There were some interesting convergences though, particularly Whitty and Dercon’s  striking acknowledgement of the importance of power and politics, which are often assumed to be excluded from the results agenda. But what they actually said was

‘Understanding power and politics and how to assist in social change also require careful and rigorous evidence.’

True, but what about reversing the equation? Does understanding the role of evidence in development also require a careful and rigorous understanding of power and politics? They never fully address that crucial point, which is at the heart of Roche and Eyben’s critique.

Both sides (rather oddly, as acknowledged experts in their fields) decried the role of experts. Whitty and Dercon called for ‘moving from expert (i.e. opinion-based, seniority-based and anecdote-based) to evidence-based policy’. Ah, turns out that what is actually being suggested is a move from one kind of expert (practitioners) to another (evidence/evaluation).

As a non number-cruncher I also took exception to their apparent belief that only those who understand the methodological intricacies of different evaluation techniques are eligible to pass judgement. On that basis politicians would be out of a job, and only rocket scientists would get to pronounce on Trident.

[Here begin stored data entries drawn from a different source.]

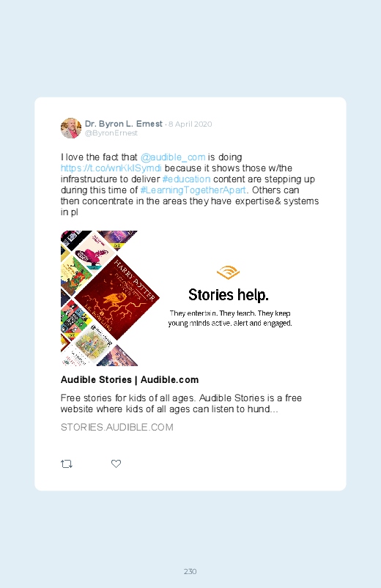This screenshot has width=381, height=588.
Task: Open the Audible Stories | Audible.com title
Action: tap(130, 379)
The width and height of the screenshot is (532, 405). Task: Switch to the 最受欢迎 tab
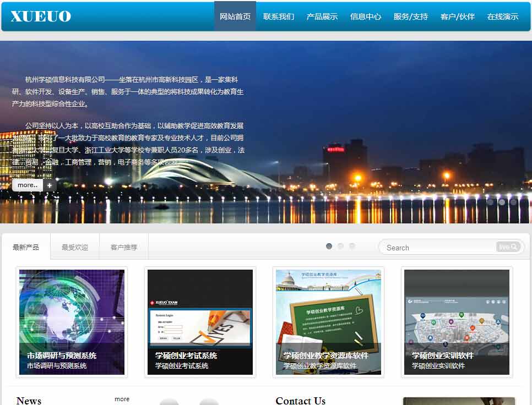75,247
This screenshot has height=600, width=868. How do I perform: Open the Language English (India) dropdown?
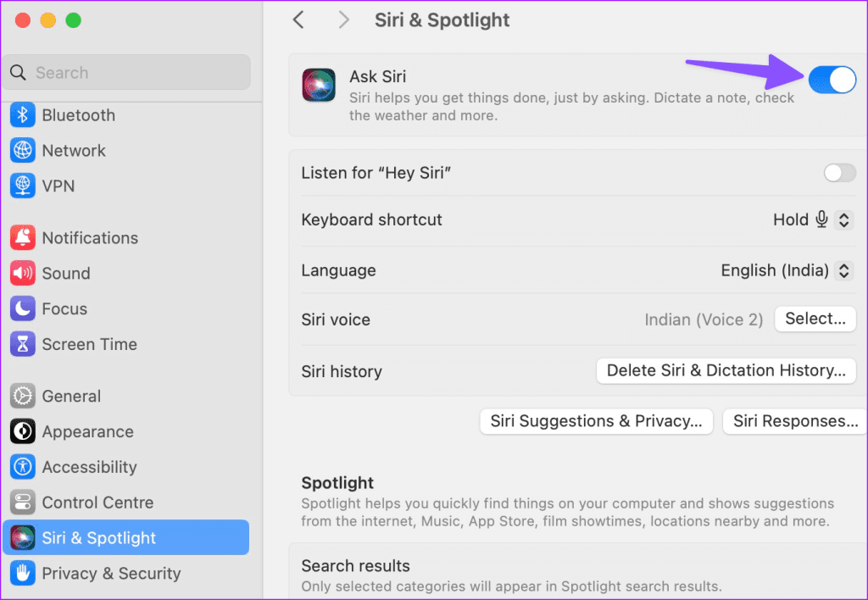click(843, 270)
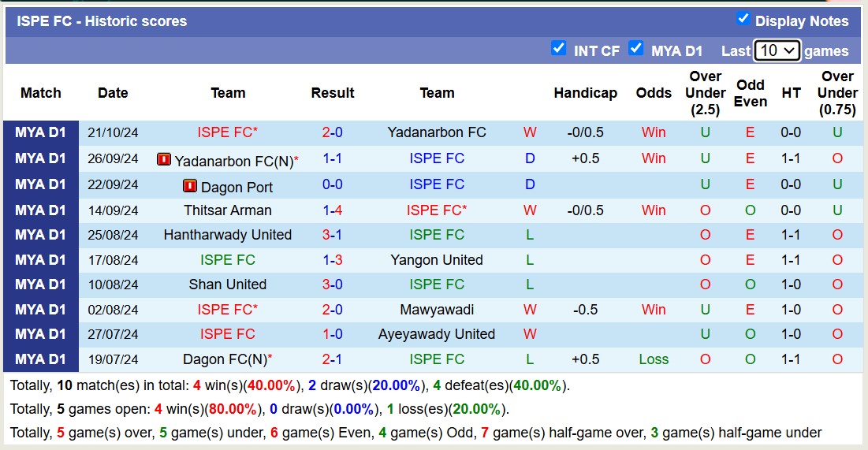Uncheck the MYA D1 filter checkbox
This screenshot has height=450, width=868.
636,48
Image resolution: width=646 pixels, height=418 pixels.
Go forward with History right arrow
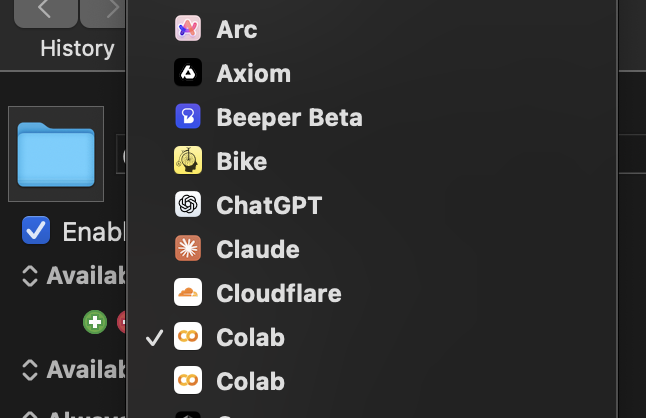[103, 11]
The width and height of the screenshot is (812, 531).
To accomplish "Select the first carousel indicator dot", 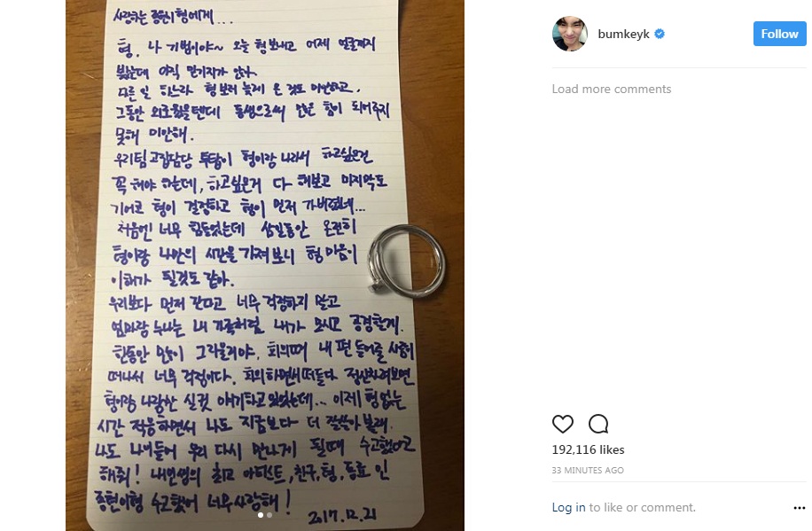I will 261,515.
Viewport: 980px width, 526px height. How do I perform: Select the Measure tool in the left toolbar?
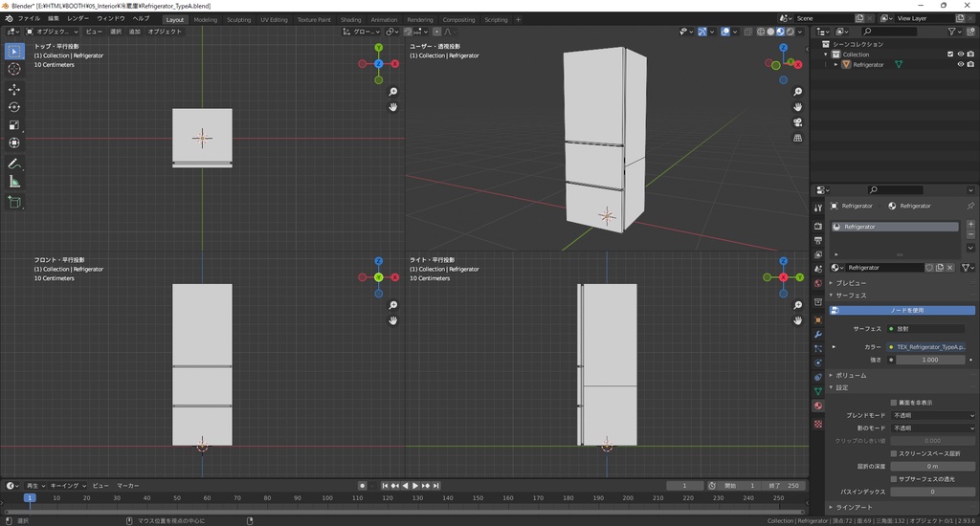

There was also a really confusing exchange on the hierarchy of evidence. Whitty and Dercon show a surprising (to me at least) commitment to multi-disciplinarity: ‘Methods from all disciplines, qualitative and quantitative, are needed, with the mix depending on the context….. it is not a matter of just RCTs, but of rigour, and of combining appropriate methods, including more qualitative and political economy analysis.’

Music to the ears of the critics, but is it actually, you know, true? Everything I hear from evaluation bods is that DFID does actually see RCTs as the gold standard, and other forms of evidence as inferior. Roche and Eyben returned to the attack on this in their response, arguing that what Whitty and Dercon call the ‘evidence-barren areas in development’ are only barren if you discount sociology and anthropology, among others, as credible sources of evidence. By the way, Ed Carr has a brilliant new post on the (closely linked) clash between quants and quals, arguing that while quants can establish causation, only quals can explain how that causation occurs.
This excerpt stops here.